Botsford denied there has been inadequate compliance training for UA physicians, as Miller charged.
"We've had active compliance training in all federal regulations," he said. "There are issues in billing all the time, and we do all we can to educate and advise our people how to properly follow the rules."
Although Botsford would not say what other issues may be involved, several other medical schools fined by Medicare also were found guilty of what's known as "upcoding" in billing. That means billing Medi-care for more costly treatments or procedures than patients received.
That may have been a factor at the UA as well, Miller said.
"Often, the residents would code the cases early in the treatment, and I think that led to a lot of errors in coding," he said. "After the inquiry, they changed the system and got a coding expert."
Levine declined to talk about what happened. "This has been very traumatic. It's been a nightmare, and I just want it to go away. I'm trying very hard to get on with my life," he said.
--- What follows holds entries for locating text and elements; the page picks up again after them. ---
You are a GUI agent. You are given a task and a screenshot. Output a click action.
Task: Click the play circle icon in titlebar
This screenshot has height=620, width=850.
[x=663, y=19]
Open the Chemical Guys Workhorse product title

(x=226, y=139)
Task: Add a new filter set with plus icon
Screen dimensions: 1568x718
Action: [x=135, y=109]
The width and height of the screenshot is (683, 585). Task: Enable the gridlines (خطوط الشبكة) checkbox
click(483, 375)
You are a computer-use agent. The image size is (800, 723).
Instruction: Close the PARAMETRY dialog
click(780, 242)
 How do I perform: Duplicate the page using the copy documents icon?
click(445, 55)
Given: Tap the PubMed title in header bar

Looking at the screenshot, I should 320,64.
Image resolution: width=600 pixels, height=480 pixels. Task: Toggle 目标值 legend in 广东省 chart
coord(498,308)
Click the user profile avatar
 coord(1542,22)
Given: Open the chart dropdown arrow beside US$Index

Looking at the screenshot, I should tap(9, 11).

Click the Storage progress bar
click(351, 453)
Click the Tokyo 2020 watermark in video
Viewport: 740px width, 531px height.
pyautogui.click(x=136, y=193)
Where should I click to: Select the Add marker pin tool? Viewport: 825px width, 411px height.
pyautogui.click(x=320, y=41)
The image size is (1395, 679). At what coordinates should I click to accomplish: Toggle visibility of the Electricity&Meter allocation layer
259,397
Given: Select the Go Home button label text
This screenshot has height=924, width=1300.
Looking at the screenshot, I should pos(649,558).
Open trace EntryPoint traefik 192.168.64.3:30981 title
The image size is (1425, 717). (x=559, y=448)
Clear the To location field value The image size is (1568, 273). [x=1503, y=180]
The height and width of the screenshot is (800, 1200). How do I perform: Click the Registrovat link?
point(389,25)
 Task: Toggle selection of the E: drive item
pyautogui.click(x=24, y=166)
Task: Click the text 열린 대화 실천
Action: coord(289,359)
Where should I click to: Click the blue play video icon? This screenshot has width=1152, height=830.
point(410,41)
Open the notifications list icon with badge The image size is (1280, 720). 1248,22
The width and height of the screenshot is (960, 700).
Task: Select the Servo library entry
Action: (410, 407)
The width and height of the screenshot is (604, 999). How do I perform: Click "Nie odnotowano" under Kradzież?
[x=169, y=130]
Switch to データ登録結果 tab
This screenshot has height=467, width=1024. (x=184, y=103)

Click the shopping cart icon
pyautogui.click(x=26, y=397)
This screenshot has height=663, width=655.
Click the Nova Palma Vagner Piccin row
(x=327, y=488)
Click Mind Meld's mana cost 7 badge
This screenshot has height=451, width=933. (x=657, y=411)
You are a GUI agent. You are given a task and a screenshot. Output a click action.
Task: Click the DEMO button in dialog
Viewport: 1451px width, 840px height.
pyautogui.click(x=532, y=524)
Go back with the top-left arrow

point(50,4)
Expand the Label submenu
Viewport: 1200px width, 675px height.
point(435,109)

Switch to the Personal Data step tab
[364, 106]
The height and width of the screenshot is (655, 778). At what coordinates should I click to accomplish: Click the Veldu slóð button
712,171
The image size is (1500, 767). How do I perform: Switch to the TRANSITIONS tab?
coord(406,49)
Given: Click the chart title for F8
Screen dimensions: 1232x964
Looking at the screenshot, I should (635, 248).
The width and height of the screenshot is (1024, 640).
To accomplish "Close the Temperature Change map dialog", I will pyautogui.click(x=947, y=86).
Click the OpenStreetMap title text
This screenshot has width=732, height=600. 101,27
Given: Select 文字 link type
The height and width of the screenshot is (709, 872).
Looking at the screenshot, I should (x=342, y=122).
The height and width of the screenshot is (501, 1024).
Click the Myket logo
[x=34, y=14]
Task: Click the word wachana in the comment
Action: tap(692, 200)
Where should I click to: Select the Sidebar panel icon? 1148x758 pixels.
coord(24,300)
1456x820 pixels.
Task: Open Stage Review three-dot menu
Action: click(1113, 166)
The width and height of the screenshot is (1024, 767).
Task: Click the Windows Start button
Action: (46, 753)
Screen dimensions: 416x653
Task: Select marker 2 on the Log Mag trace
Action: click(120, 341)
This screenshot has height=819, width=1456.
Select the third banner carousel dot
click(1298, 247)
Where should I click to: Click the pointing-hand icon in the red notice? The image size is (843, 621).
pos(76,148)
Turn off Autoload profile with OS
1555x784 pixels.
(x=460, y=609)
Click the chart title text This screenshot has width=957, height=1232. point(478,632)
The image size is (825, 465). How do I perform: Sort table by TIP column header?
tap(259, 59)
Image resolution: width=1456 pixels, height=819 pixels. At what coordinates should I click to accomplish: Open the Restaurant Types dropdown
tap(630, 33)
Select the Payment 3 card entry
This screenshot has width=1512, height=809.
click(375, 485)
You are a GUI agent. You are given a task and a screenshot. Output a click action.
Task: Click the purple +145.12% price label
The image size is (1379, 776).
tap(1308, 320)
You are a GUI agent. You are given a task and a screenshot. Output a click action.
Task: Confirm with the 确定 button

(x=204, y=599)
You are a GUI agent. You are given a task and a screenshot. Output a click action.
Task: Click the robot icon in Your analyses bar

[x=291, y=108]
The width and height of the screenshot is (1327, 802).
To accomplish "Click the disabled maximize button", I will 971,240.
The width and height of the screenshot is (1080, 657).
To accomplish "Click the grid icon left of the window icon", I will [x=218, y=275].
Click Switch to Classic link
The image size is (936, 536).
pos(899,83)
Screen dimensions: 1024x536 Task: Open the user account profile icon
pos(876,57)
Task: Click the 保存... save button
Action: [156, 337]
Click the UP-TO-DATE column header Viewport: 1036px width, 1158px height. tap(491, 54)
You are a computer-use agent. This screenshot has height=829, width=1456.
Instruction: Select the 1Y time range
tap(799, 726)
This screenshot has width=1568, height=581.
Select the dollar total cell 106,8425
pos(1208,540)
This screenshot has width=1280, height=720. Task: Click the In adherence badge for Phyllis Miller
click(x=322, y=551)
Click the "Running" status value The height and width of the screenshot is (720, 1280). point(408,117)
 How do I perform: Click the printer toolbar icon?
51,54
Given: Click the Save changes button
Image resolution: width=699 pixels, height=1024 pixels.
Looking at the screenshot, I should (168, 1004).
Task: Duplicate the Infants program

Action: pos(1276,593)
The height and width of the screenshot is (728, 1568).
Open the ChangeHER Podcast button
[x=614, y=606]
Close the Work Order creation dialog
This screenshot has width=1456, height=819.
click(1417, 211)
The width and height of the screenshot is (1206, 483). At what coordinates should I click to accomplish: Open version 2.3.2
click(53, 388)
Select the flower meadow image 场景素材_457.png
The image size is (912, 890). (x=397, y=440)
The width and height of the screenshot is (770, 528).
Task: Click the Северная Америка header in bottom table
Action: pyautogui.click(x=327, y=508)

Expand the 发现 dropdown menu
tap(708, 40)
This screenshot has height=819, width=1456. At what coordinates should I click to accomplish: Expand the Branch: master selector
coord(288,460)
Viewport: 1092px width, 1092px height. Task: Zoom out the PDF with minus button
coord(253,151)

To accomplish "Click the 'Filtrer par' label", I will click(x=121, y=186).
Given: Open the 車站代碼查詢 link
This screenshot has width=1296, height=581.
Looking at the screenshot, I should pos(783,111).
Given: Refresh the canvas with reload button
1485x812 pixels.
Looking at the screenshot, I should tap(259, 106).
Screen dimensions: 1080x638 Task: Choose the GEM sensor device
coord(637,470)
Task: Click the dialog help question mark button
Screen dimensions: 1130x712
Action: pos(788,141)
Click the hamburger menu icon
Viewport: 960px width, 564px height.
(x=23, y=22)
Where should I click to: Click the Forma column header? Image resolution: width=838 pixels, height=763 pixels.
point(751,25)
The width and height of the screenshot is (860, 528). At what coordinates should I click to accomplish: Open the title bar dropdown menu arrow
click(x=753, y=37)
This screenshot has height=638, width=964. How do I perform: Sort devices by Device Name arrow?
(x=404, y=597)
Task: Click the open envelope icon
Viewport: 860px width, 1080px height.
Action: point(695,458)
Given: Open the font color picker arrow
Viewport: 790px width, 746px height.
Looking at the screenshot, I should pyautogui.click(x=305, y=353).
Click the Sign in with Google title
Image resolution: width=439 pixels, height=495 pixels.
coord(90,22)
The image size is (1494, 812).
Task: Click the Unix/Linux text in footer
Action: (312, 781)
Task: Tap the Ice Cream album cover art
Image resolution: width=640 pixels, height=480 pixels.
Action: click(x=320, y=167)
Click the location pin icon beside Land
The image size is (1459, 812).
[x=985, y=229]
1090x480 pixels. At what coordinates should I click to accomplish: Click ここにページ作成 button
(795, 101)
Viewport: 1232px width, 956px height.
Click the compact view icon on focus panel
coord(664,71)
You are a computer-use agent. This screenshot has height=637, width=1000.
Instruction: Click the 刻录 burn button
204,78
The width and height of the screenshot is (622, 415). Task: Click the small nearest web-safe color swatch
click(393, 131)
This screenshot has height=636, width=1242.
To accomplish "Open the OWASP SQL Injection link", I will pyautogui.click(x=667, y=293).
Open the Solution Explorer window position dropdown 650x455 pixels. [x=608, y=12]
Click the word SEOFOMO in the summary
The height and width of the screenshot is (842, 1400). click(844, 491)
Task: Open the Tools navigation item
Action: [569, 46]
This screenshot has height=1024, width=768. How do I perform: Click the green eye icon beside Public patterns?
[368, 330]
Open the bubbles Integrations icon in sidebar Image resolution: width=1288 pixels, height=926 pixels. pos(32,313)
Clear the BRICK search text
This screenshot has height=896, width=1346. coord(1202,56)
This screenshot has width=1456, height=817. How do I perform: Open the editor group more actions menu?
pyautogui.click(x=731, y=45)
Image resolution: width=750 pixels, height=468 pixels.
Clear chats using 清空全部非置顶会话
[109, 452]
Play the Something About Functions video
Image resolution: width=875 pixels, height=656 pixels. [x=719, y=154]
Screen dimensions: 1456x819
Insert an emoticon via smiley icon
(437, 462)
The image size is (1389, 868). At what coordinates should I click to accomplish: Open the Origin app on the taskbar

Levine formally opened his new private practice in Tucson last week.
Bangert did not return phone calls last week for comment. Wheeland declined to comment.
The UA's dermatology section is operating now with only one full-time physician, Wheeland, a surgeon. As a result, the clinic patient volume has declined dramatically. In its heyday, a year ago, some 1,440 patients were seen there in June. This June, only 420 patients were treated, according to UPH records.
"It's running at a much lower capacity now," Botsford said. "It's very difficult to get a dermatology appointment anywhere in town. There's been a dermatologist shortage in Tucson for years, and yes, this has made it worse."
UA officials hope to rebuild their program to full strength within the next year, sooner if possible.
"Dermatology is a critically important specialty in any health-care institution, but it is stating the obvious that it's more important in Arizona than anywhere else in the country," said Dr. Keith A. Joiner, dean of the UA College of Medicine.